[INSTRUKSI YANG DIBERIKAN 1]
Tulis ulang catatan dari baris yang memuat "Where should I click to: Click the Answer" sampai baris yang memuat "click(x=964, y=330)", termasuk kedua baris itu. Ganti "Image resolution" dengan "Screen resolution", dan biarkan bagian lainnya tetap sama.

Ujian Media
Capres Alternatif
Agus Sudibyo; Anggota
Dewan Pers
Bidang Komisi Pengaduan Masyarakat dan Penegakan Etika
JAWA
POS, 11 Agustus 2012
''MEDIA,
berilah ruang yang adil, setara, dan konstruktif bagi para kandidat untuk
memperkenalkan diri, pikiran, visi, solusi, dan sejumlah hal lainnya yang
rakyat ingin tahu! Dengan demikian, akan muncul banyak tokoh dengan berbagai
karakter dan integritas menjelang Pilpres 2014.'' Demikianlah imbauan Presiden
Susilo Bambang Yudhoyono dalam acara buka bersama dengan para pemimpin media
serta wartawan di Istana Merdeka pada 31 Juli 2012. Presiden yakin, jika media
membantu para tokoh politik dalam berkomunikasi politik, rakyat akan lebih
mengenal mereka dan dapat menentukan pilihan secara mandiri.
Imbauan presiden itu datang tepat waktu. Pemilihan presiden (pilpres) tinggal 1,5 tahun lagi. Bursa calon presiden bahkan sudah menghangat sejak awal tahun lalu. Dan seperti pilpres sebelumnya, peran media akan sangat dominan. Indonesia kini telah memasuki era ruang publik media menjadi panggung utama bagi semua diskursus tentang suksesi kepemimpinan nasional. Namun, dalam kaitan dengan pilpres itu pula, pers Indonesia saat ini sedang menghadapi masalah pelik tentang pemusatan kepemilikan media, spasialisasi ekonomi-politik, dan independensi keredaksian.
Imbauan presiden itu juga relevan karena belakangan muncul anggapan bahwa pers Indonesia kurang memberikan kesempatan kepada tokoh atau pemimpin alternatif. Ruang publik media dianggap hanya menjadi panggung untuk tokoh-tokoh politik yang sudah mapan. Pendekatan media yang sangat memperhitungkan popularitas, senioritas, ketokohan, serta status sumber berita membuat banyak tokoh muda yang sesungguhnya sangat potensial tidak banyak muncul ke permukaan.
Meski demikian, imbauan presiden itu perlu dilihat secara hati-hati guna menghindari kesalahpahaman. Pertama, imbauan agar media ''bersikap konstruktif'' terhadap para kandidat pilpres tidak seharusnya diterjemahkan bahwa media harus terus-menerus bersikap positif kepada mereka tanpa memedulikan kelemahannya. Fungsi utama pers tetaplah menjalankan pengawasan terhadap semua unsur politik dengan berpegang pada kode etik jurnalistik. Pers harus memberikan rekam jejak para kandidat selengkap mungkin kepada masyarakat, termasuk kelemahan-kelemahannya. Bahkan, pers harus berani menganjurkan masyarakat untuk berkata ''tidak!'' kepada kandidat pilpres yang terbukti atau terindikasi kuat terlibat kasus korupsi, amoralitas, penggelapan pajak, pelanggaran HAM, dan bentuk-bentuk kejahatan publik yang lain.

[INSTRUKSI YANG DIBERIKAN 2]
Tampilkan persis bagian teks tentang peran media menjelang pilpres, mulai dari "Meski demikian, imbauan" sampai "publik yang lain.", termasuk keduanya.

[CATATAN YANG DIBERIKAN]
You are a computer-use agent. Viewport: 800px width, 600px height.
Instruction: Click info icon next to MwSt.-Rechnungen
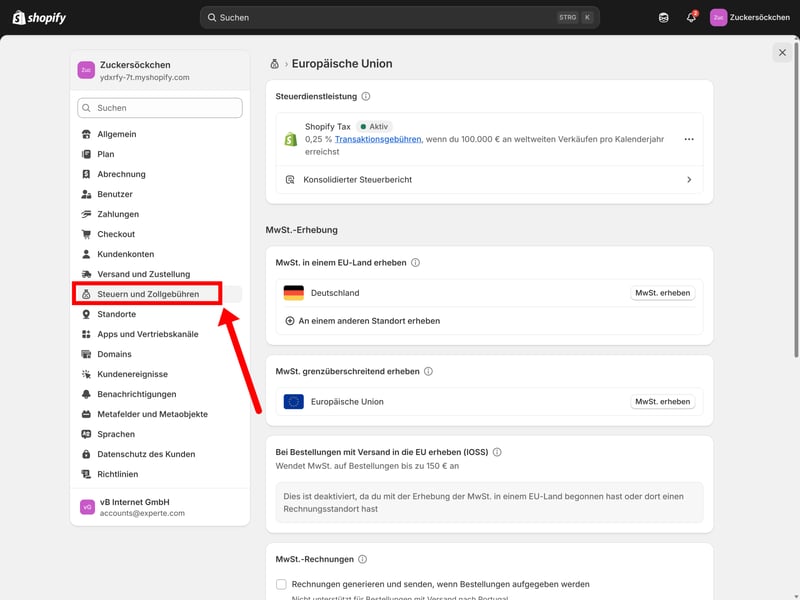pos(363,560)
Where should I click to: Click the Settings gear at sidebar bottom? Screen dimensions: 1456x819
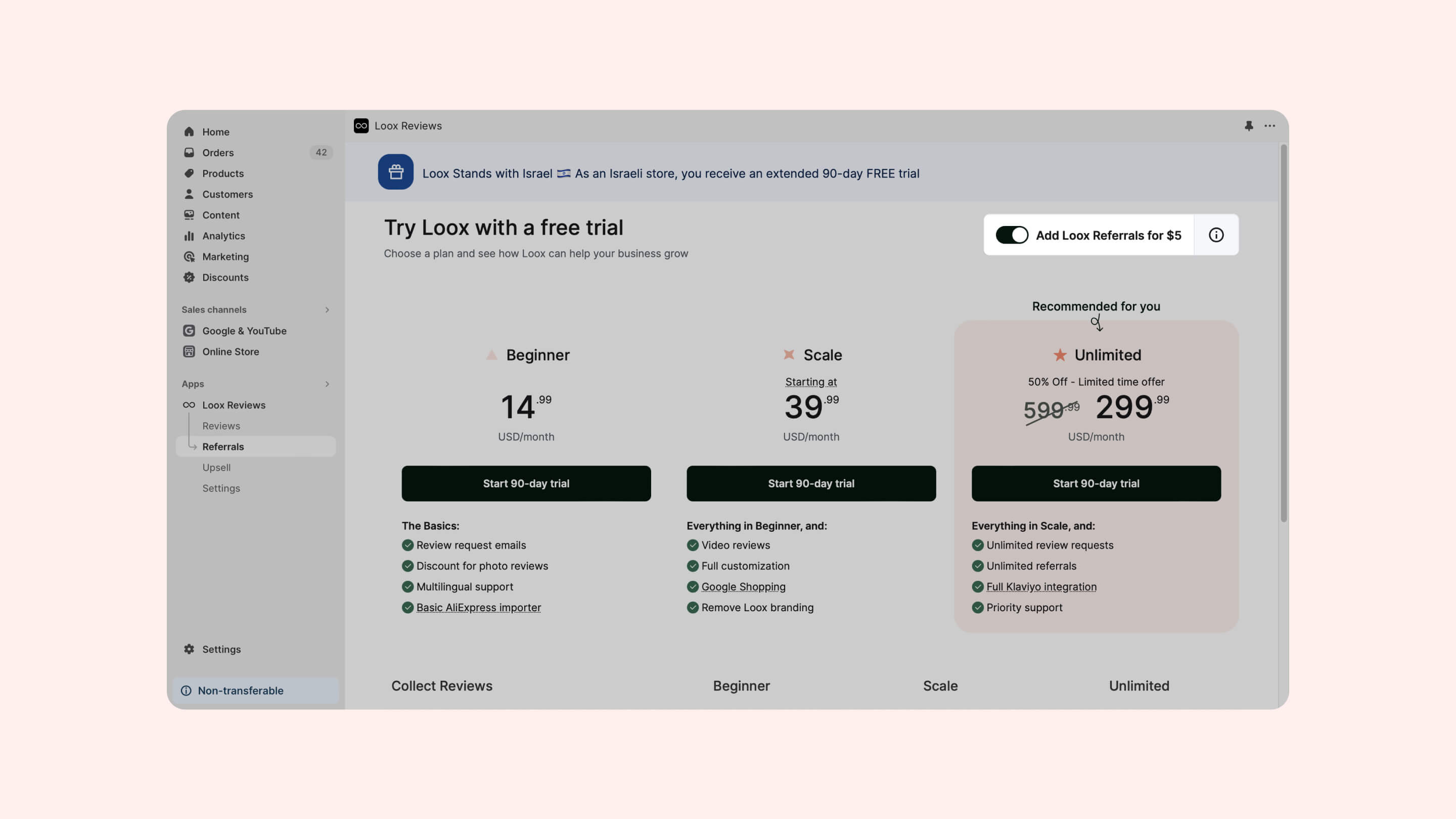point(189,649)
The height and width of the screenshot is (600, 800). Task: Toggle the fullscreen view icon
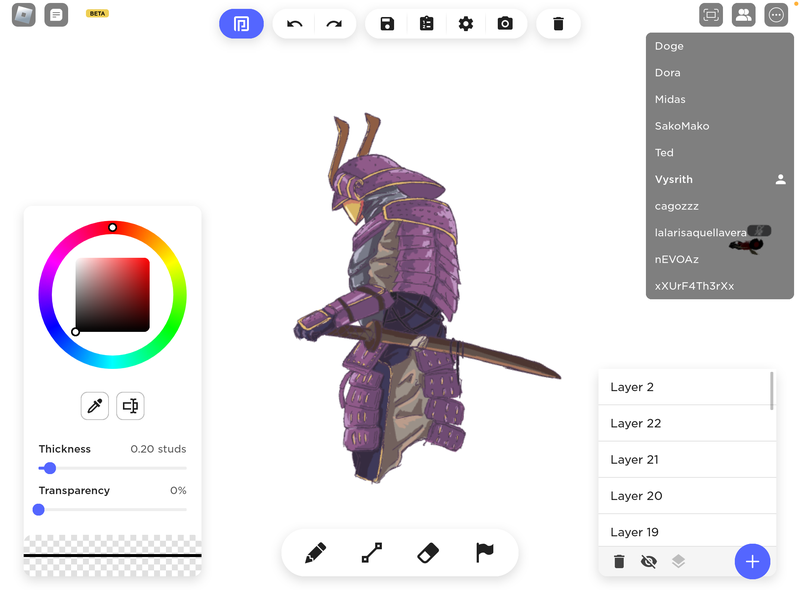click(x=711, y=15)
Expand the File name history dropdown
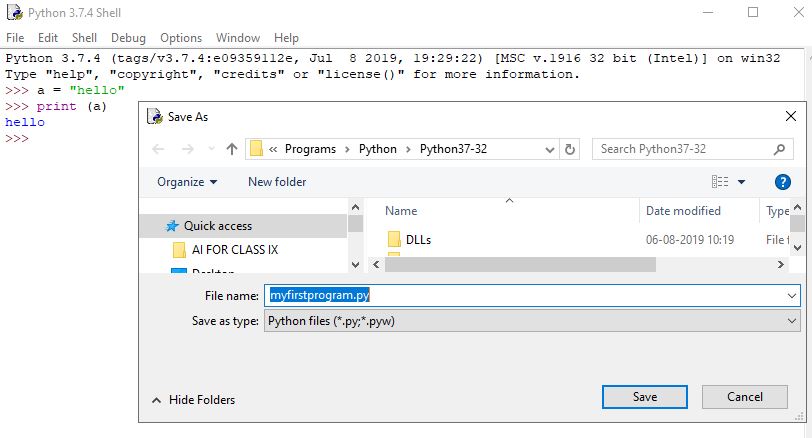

...

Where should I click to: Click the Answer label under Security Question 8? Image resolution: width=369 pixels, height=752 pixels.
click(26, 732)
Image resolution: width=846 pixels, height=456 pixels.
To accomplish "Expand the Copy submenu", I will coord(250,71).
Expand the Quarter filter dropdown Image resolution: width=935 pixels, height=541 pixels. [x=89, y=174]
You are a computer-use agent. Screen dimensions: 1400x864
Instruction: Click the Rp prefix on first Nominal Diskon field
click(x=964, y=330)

[JAWABAN 1]
Where should I click to: Click the Answer label under Security Question 8? Screen resolution: width=369 pixels, height=752 pixels.
click(26, 732)
Screen resolution: width=846 pixels, height=456 pixels.
To accomplish "Expand the Copy submenu", I will coord(250,71).
Expand the Quarter filter dropdown Screen resolution: width=935 pixels, height=541 pixels. [x=89, y=174]
You are a computer-use agent. Screen dimensions: 1400x864
Instruction: Click the Rp prefix on first Nominal Diskon field
click(x=964, y=330)

[JAWABAN 2]
Meski demikian, imbauan presiden itu perlu dilihat secara hati-hati guna menghindari kesalahpahaman. Pertama, imbauan agar media ''bersikap konstruktif'' terhadap para kandidat pilpres tidak seharusnya diterjemahkan bahwa media harus terus-menerus bersikap positif kepada mereka tanpa memedulikan kelemahannya. Fungsi utama pers tetaplah menjalankan pengawasan terhadap semua unsur politik dengan berpegang pada kode etik jurnalistik. Pers harus memberikan rekam jejak para kandidat selengkap mungkin kepada masyarakat, termasuk kelemahan-kelemahannya. Bahkan, pers harus berani menganjurkan masyarakat untuk berkata ''tidak!'' kepada kandidat pilpres yang terbukti atau terindikasi kuat terlibat kasus korupsi, amoralitas, penggelapan pajak, pelanggaran HAM, dan bentuk-bentuk kejahatan publik yang lain.